Messages sorted by: [ date ] [ thread ] [ subject ] [ author ]

From: Markus Elfring <elfring@xxxxxxxxxxxxxxxxxxxxx>
Date: Mon, 1 Jan 2024 17:33:55 +0100

Replace the specification of data structures by pointer dereferences
as the parameter for the operator “sizeof” to make the corresponding size
determination a bit safer according to the Linux coding style convention.

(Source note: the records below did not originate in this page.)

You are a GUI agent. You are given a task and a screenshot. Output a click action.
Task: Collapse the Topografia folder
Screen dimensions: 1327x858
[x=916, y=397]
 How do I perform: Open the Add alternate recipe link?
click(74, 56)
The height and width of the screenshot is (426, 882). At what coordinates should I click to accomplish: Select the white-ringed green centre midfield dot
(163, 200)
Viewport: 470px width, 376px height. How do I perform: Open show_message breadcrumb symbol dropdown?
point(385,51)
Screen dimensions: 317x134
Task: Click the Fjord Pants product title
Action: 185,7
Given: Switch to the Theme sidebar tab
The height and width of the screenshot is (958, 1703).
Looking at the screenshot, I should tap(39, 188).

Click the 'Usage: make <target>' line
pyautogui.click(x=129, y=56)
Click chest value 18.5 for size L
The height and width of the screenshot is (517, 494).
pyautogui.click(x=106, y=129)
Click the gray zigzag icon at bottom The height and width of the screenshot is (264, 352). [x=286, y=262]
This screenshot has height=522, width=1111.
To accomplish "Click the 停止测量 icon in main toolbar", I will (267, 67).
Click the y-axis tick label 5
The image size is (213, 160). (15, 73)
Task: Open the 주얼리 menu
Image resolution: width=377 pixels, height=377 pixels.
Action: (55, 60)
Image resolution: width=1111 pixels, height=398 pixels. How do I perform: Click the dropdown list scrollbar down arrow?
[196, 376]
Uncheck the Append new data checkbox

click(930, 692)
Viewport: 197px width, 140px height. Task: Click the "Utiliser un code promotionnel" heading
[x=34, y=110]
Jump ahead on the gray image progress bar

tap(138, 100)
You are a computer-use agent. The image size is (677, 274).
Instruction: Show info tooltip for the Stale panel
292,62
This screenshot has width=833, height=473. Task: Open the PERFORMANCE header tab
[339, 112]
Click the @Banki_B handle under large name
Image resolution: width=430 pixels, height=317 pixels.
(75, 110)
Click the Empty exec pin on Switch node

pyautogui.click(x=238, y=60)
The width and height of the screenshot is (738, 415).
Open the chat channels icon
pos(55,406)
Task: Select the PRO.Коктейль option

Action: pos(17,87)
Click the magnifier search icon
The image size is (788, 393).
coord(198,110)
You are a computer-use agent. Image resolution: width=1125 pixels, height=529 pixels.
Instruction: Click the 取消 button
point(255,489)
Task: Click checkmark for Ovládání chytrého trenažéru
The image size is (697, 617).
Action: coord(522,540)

This issue was transformed by using the Coccinelle software.

Signed-off-by: Markus Elfring <elfring@xxxxxxxxxxxxxxxxxxxxx>
---
kernel/bpf/core.c | 2 +-
kernel/bpf/inode.c | 2 +-
kernel/bpf/local_storage.c | 4 ++--
kernel/bpf/lpm_trie.c | 2 +-
kernel/bpf/verifier.c | 13 ++++++-------
5 files changed, 11 insertions(+), 12 deletions(-)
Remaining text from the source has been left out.